Abstract
Introduction
The term chronic obstructive pulmonary disease (COPD) refers to a range of illnesses that impair breathing and airflow. Clinical history of COPD is further impacted by frequent exacerbations known as acute exacerbation COPD in which these specific symptoms worsen contributing to emergency room (ER) visits and hospitalization. Blood eosinophils are a crucial indicator of therapy effectiveness and exacerbation rate. The role of blood eosinophils as a biomarker for treatment, response, exacerbation risk, inflammation, and other symptoms in COPD patients is implemented by the Global Initiative Obstructive Lung Disease (GOLD) as guidelines.
Objective
To determine the clinical characteristics and outcomes related specifically to eosinophilic COPD Patients.
Methodology
This is a retrospective single-center study of all AECOPD presented at ET between 2018 to 2019. A total of 120 patients were included.
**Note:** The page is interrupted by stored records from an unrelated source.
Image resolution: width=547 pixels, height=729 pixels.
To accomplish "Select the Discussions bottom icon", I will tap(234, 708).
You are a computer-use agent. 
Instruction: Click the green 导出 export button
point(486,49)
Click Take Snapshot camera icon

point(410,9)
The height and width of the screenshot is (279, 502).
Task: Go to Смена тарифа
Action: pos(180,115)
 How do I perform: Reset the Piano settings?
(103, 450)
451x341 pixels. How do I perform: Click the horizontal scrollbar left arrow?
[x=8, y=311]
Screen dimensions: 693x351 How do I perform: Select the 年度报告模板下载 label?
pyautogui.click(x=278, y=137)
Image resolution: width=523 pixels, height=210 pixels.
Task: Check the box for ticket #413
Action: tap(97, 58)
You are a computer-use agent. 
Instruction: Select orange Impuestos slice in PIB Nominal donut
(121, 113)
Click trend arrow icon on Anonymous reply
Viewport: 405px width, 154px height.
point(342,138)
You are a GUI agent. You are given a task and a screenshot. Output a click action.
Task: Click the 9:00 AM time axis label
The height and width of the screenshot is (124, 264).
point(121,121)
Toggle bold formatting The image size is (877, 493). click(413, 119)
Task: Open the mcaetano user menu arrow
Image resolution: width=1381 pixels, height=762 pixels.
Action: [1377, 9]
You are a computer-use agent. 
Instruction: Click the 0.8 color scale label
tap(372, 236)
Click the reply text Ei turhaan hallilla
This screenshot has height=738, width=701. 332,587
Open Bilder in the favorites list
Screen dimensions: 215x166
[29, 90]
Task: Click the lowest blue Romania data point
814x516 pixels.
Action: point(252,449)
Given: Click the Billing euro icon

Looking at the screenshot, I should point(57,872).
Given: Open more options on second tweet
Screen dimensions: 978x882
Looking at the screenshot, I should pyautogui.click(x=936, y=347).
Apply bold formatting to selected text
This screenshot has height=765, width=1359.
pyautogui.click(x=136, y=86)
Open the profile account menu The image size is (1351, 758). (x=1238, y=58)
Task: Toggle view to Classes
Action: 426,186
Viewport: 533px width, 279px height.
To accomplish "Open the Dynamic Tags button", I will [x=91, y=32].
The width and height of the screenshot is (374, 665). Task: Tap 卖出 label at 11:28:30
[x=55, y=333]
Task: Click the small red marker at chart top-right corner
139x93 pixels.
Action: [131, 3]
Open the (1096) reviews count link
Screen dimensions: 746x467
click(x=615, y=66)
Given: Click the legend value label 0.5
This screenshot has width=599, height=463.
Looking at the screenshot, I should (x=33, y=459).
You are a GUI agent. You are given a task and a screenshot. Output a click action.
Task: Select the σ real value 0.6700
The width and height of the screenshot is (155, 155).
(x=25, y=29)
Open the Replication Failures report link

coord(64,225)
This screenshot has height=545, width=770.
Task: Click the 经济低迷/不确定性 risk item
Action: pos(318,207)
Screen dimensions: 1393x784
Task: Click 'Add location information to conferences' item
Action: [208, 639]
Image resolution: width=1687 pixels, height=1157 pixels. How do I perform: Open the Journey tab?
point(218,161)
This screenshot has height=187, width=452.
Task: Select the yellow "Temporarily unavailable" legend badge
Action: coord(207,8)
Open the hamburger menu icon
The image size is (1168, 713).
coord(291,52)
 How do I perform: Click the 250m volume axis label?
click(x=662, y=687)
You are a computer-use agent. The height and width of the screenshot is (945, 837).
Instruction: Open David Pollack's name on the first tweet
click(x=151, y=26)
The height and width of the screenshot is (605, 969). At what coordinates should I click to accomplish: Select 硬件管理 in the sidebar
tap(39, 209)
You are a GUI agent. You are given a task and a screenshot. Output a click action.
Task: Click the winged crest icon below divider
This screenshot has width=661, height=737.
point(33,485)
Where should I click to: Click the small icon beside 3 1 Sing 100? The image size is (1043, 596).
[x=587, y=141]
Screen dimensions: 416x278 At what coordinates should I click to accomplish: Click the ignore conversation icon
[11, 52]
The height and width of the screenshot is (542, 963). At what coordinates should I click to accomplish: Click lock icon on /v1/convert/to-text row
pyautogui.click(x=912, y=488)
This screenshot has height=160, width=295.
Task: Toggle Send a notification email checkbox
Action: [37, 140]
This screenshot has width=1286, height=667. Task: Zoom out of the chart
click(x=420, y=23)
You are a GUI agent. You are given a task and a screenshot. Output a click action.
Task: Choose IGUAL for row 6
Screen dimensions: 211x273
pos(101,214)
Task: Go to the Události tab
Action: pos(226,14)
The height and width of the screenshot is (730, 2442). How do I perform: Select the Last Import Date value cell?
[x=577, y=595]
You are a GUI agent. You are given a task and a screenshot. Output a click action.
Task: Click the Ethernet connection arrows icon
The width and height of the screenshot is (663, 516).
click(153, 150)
Patients were divided into two groups depending on blood eosinophil count: high (>300cells/µL) and low (<300cell/µL). Finally, Binary logistics regression was performed to determine correlations between clinical characteristics and eosinophil count levels.
Results
In the high eosinophil patients’ group: none of the independent variables were statistically significant. However, in the low eosinophil patients’ group: ER visits, lung disease, and symptomatic exacerbation made a statically significant contribution to the model (p-value of .008, .01, .001) respectively.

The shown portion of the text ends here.